Python Context Switching - how is it done?

I read that Python3 uses a strict timer for context switching between threads. What I am wondering is, how do Python3 interpreters do that succesfully? From what I understand it’s basically impossible to progmatically force timer based context-switching for programs running on an OS.

Specifically the CPython implementation, and not just Python V3, but V2 as well. The OS still manages context-switching between threads of execution on each thread runner (ie CPU core), but what you might be referring to is the current thread allowed to execute: the global interpreter lock allows only one thread to run Python byte code at any given time, and this lock is released after 100 executions.

If you’re talking about coroutines, the context of switched when something is awaited on, and I think this is handled by the event loop.

PS: not really a discussion relevant to core-development (even though it’s about the core internals of the runtime). Maybe users?

My understanding is that in python 3 it’s timer based and not based upon byte-code executed, is this correct? I still don’t understand how this works since an OS function could hang.

Is basically a condition variable + a timed wait. Notice the switching is not strict, as is still done on eval loop passes.

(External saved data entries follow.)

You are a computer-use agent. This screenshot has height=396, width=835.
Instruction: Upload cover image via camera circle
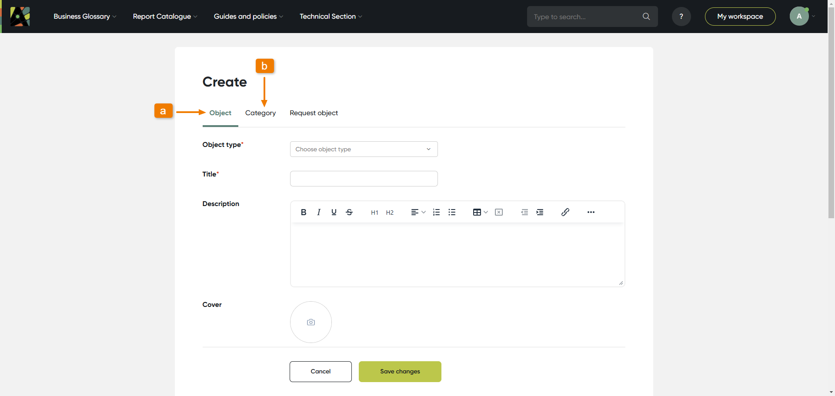tap(311, 322)
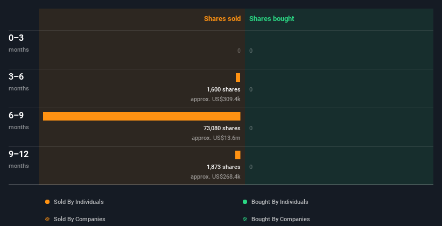
Task: Select the 0–3 months row label
Action: pyautogui.click(x=19, y=43)
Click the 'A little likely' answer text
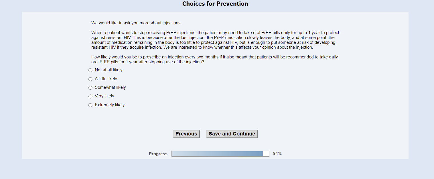This screenshot has width=434, height=179. tap(106, 79)
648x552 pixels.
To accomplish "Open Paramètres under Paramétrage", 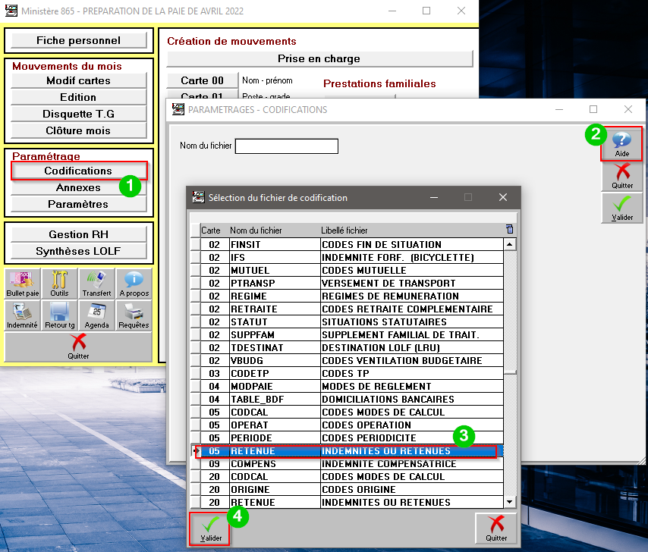I will pyautogui.click(x=78, y=204).
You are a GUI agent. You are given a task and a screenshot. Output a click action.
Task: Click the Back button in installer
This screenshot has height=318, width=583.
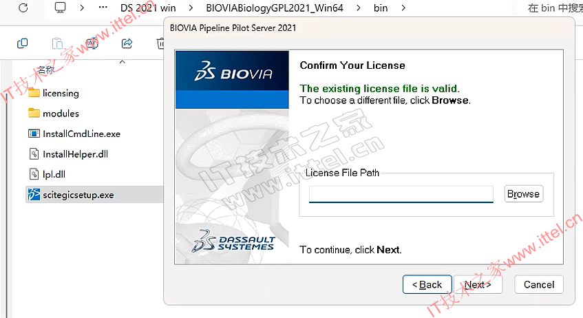point(427,284)
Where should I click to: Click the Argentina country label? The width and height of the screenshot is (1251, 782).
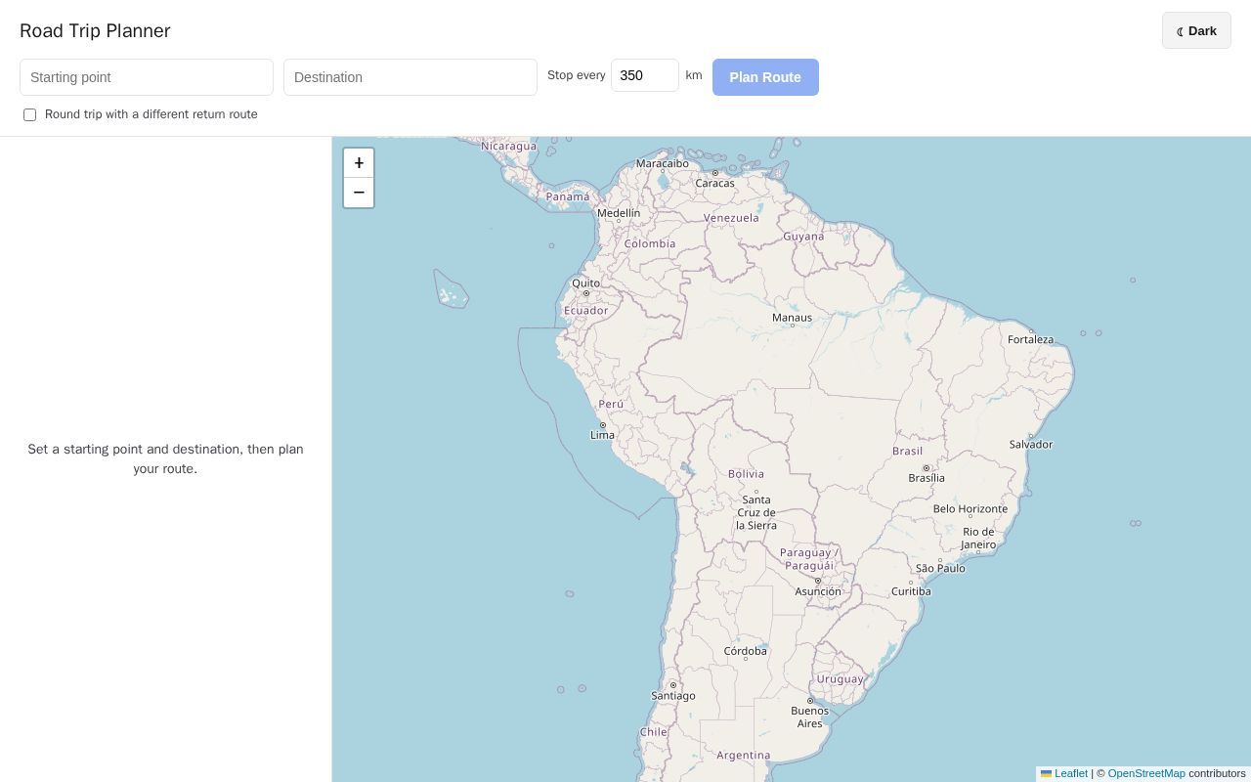click(x=744, y=755)
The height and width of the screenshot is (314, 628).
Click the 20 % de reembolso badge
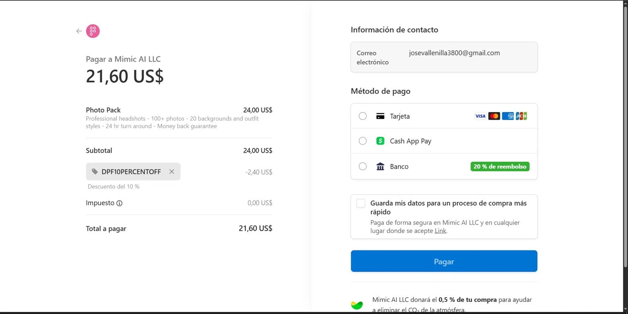(500, 166)
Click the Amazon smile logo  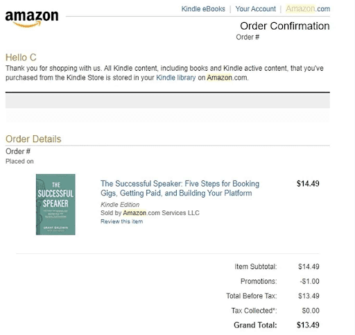32,19
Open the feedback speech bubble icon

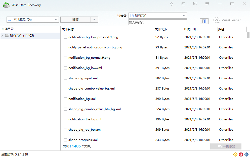click(x=195, y=4)

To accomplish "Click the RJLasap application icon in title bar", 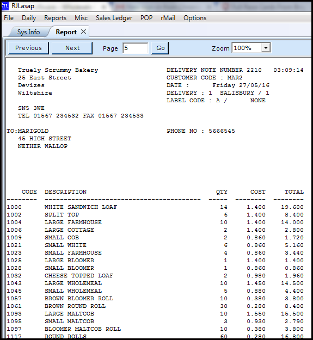I will [5, 6].
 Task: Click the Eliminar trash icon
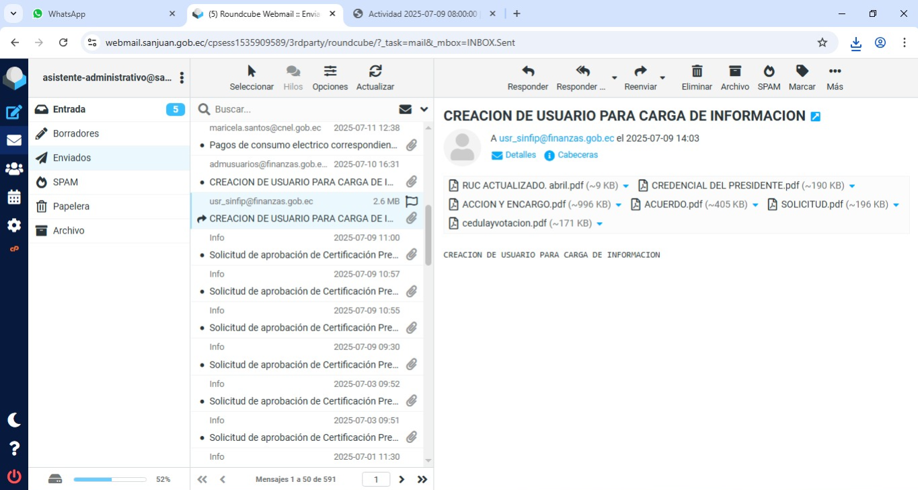point(697,71)
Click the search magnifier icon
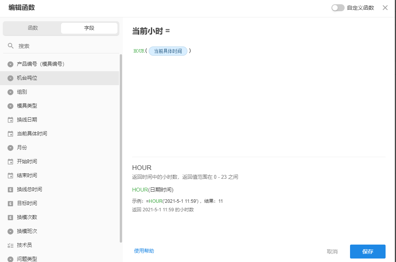This screenshot has width=396, height=262. [11, 46]
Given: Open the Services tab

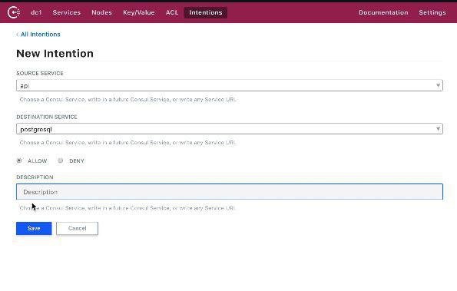Looking at the screenshot, I should [x=67, y=12].
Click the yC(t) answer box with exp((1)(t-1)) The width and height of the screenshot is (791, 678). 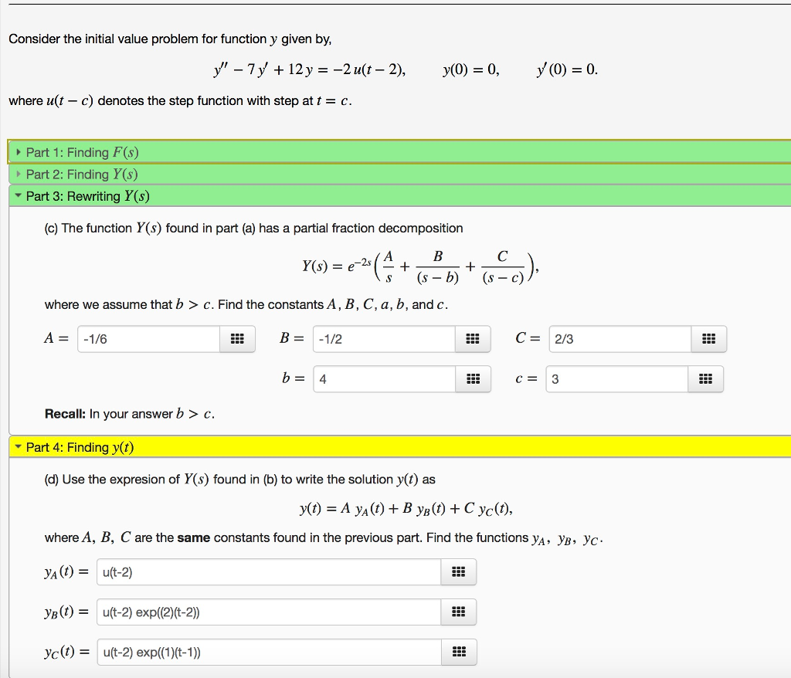266,651
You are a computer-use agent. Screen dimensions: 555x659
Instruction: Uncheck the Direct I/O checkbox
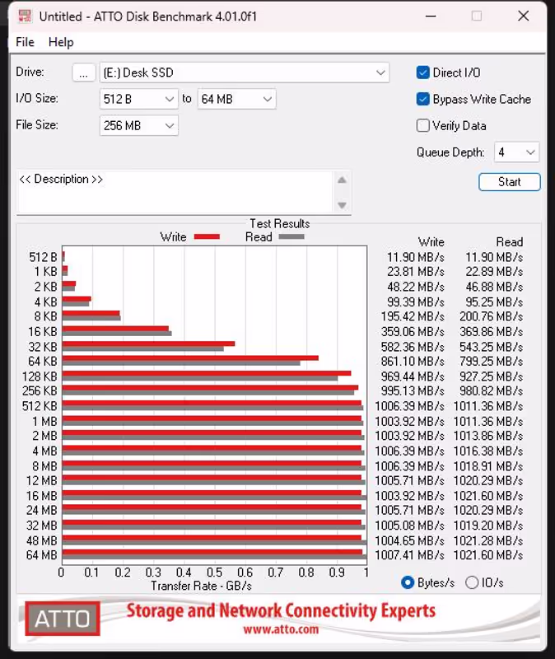(x=423, y=72)
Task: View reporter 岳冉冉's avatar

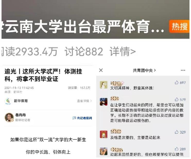Action: pyautogui.click(x=9, y=117)
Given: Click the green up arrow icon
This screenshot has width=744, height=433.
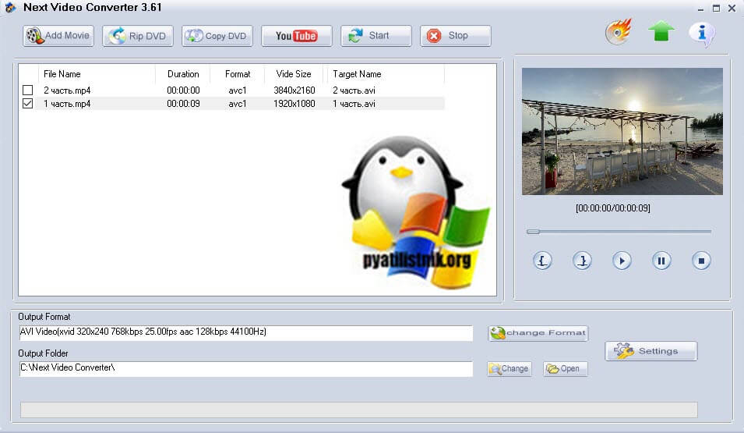Looking at the screenshot, I should [661, 33].
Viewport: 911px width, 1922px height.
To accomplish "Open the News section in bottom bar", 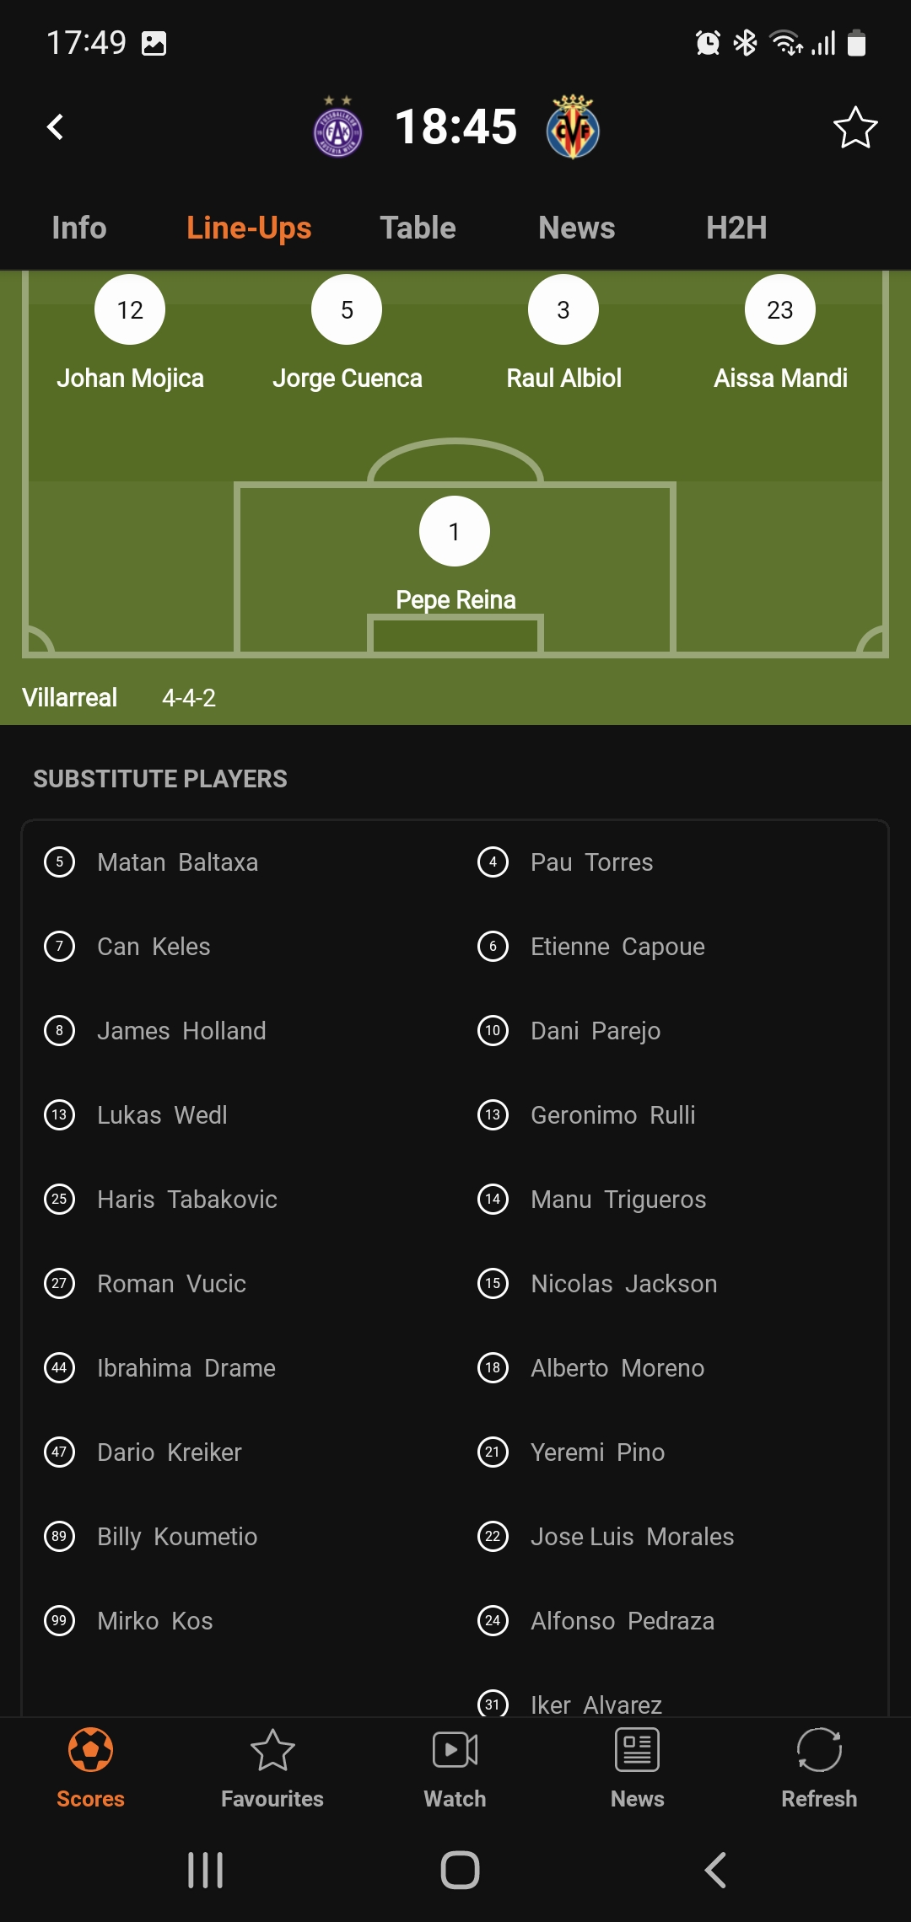I will pos(637,1768).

This means that if a thread is doing something in native code, the switching may take much more than the default interval.

OT, but to avoid spam and off-topic questions, might it be a good idea to limit core dev to TL1 or TL2 users (unless they have some a special role or request it)? Seems like the great majority of OT posts and comments are by brand new/TL0 users, and maybe TL1s, while I’m not sure of any I’ve seen that are on-topic that are below TL2 (or maaaaybe TL1). If e.g. a new contributor to CPython dev had a genuine need to post, they could always ask a mod/admin/etc to bump them.